Hummingbird’s board has approved the deal, but it is still subject to approval from Hummingbird shareholders, who will vote at a special meeting in late September. Waterloo, Ontario-based Open Text expects the deal to close in early October, pending court and regulatory approval.
The merged companies will form one of the vendors in the content management software arena, which also includes EMC/Documentum, FileNet, and Stellent.
Open Text beat off Symphony’s original $26.75 per share bid in late May for Toronto-based Hummingbird, and Open Text stepped in with a $27.25 bid in early June. That offer represented a premium of 20.5% over Hummingbird’s share price on May 25, 2006, which is the day before it had agreed to be bought by an affiliate of Symphony.
Open Text’s clinching bid comes in at a premium of 4.1% over Symphony’s offer. But negotiations have run far from smoothly. When Symphony’s offer was first announced publicly, Hummingbird’s board came under fire from enraged investors for not entertaining other competitive bids.
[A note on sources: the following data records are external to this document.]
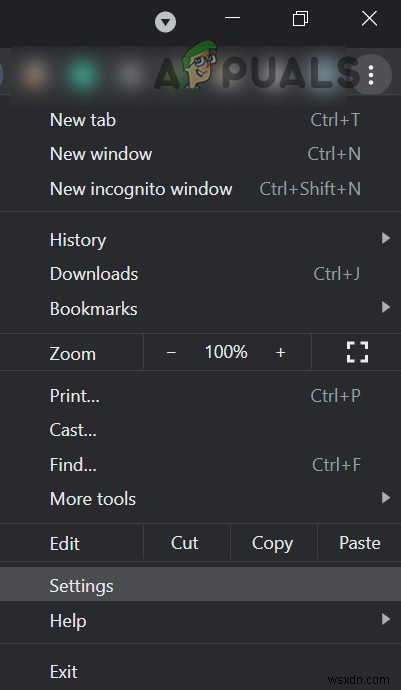Open Settings from the menu
This screenshot has width=401, height=690.
[x=200, y=586]
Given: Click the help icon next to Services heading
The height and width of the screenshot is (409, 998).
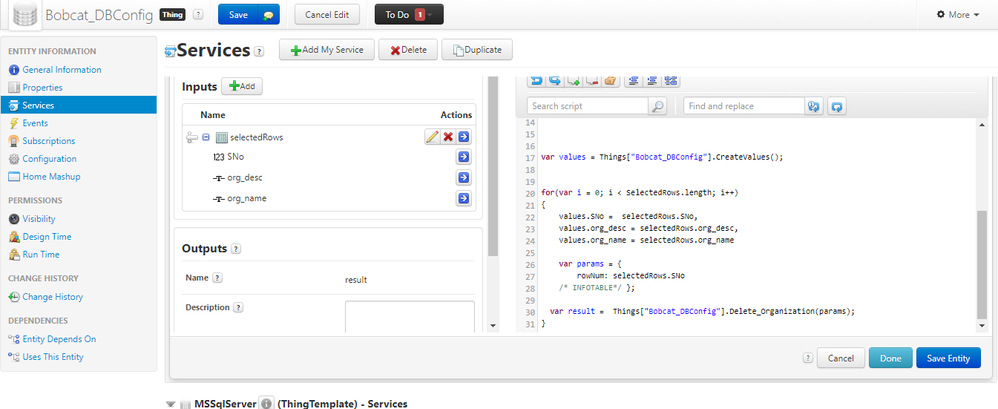Looking at the screenshot, I should click(x=259, y=51).
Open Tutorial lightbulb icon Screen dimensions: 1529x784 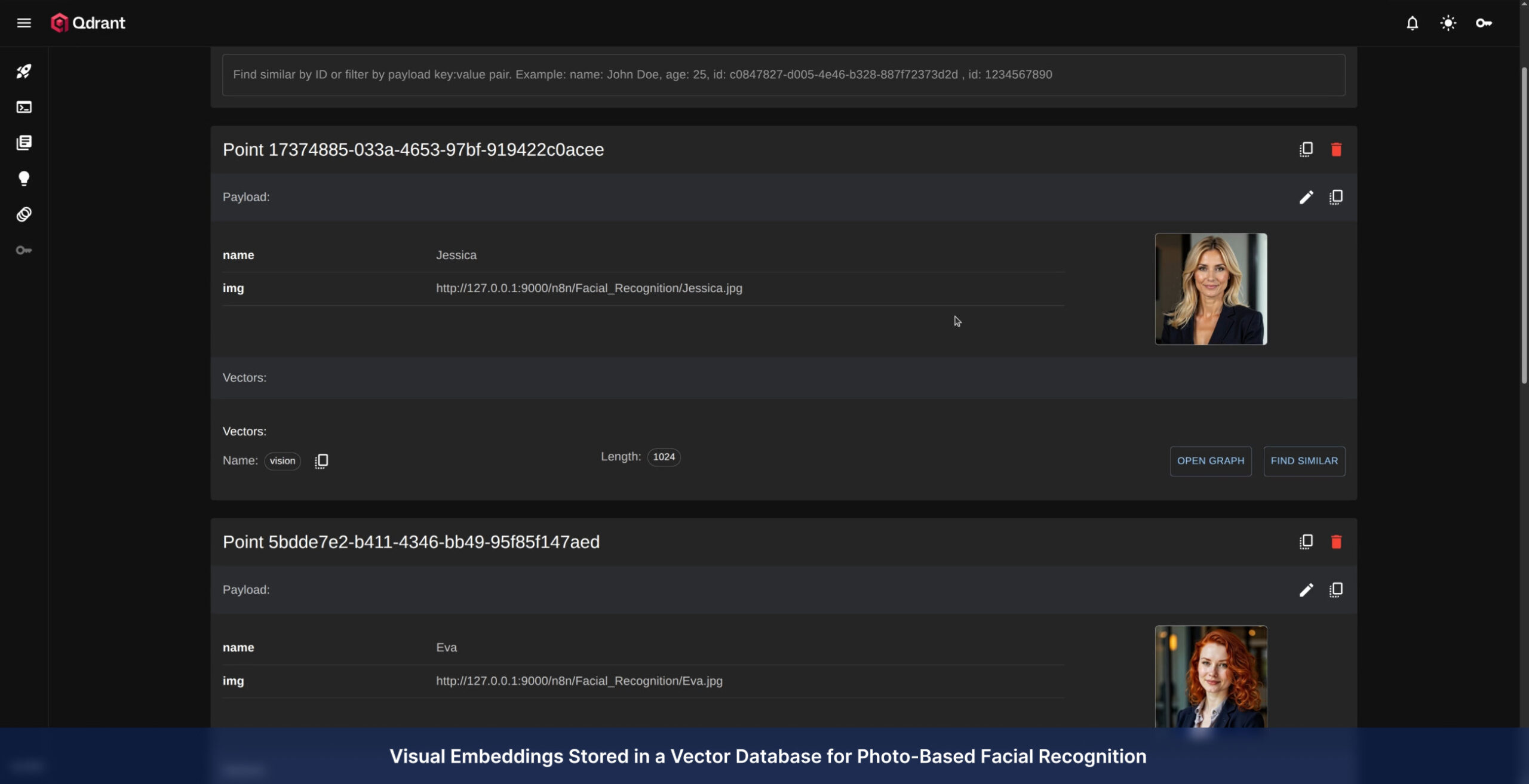24,179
Many felt that Symphony’s price was well below what the company was worth.
When Open Text stepped into the frame with its raised bid, Hummingbird’s board initially expressed concern that pursuing Open text’s raised bid would create risks for shareholders and company as it was in advanced negotiations with Symphony. The board issued a statement in July urging investors to reject Open Text’s unsolicited offer.
However, at the start of August it told Open Text that its bid would have to be substantially more than $27.25 per share. Open Text responded with a $27.75 per share bid and the two companies then entered into talks that resulted in the agreed $27.85 price.
Hummingbird has grown up around a diversified product line gained though several acquisitions, and includes PC and legacy connectivity, business intelligence, extract, transform, and load (ETL), portals, and content management. About 33,000 companies worldwide use its software. However, the company has increasingly focused on the enterprise content management (ECM) market for the past three years.
Open Text, meanwhile, has been more sharply focused on content management and has fleshed out its flagship Livelink collaboration platform with over 25 technology acquisitions over the past decade to strongly position itself in the ECM market. It has around 13,000 Livelink customers in 114 countries.
The company certainly has gained a reputation in the sector for being a serial acquirer as part of an attempt to transition from being a platform/tools vendor towards being an applications vendor. While it has done a good job so far of absorbing smaller technology-firms, it has recently run into trouble absorbing Ixos Software AG, a German content management supplier acquired in late 2003, mainly due to cultural, legal and geographical issues.
The geographic proximity of Hummingbird should make things smoother for Open Text this time round. But the company still faces a number of significant integration challenges, not least picking through two overlapping ECM suites that have been directly competitive in the past.
Certainly, the acquisition offers Open Text a greater scale in the ECM market, which is now the target of larger vendors like Microsoft, Oracle and IBM. Microsoft’s forthcoming Sharepoint 2007 system, in particular, will put increased pressure on traditional ECM vendors.
Clearly, Open Text needs to implement an aggressive plan to realign both businesses to offset declining license revenue that should be expected over the next 12 months due to customer hesitation over new licenses and upgrades. Open Text is also coming off a shaky financial period that many investors attribute to sticky integration of Ixos that has sent its share price southwards
It is likely that Open Text will cull off low-profit Hummingbird lines (possibly Hummingbird’s connectivity business) and be forced to redesign its sales and marketing strategy. Overall, Open Text will be challenged to execute new partnering and solutions strategy while at the same time integrating the product offerings of two companies into a single ECM product set. Both companies do not have great track records in terms of building and leveraging partner channels that effectively.
Open Text’s swoop also seems to reflect a wider consolidation trend in the ECM market; one that perhaps follows the way in which the enterprise resource planning (ERP) market has evolved over the past several years or so, with private equity investors snapping up several publicly held firms.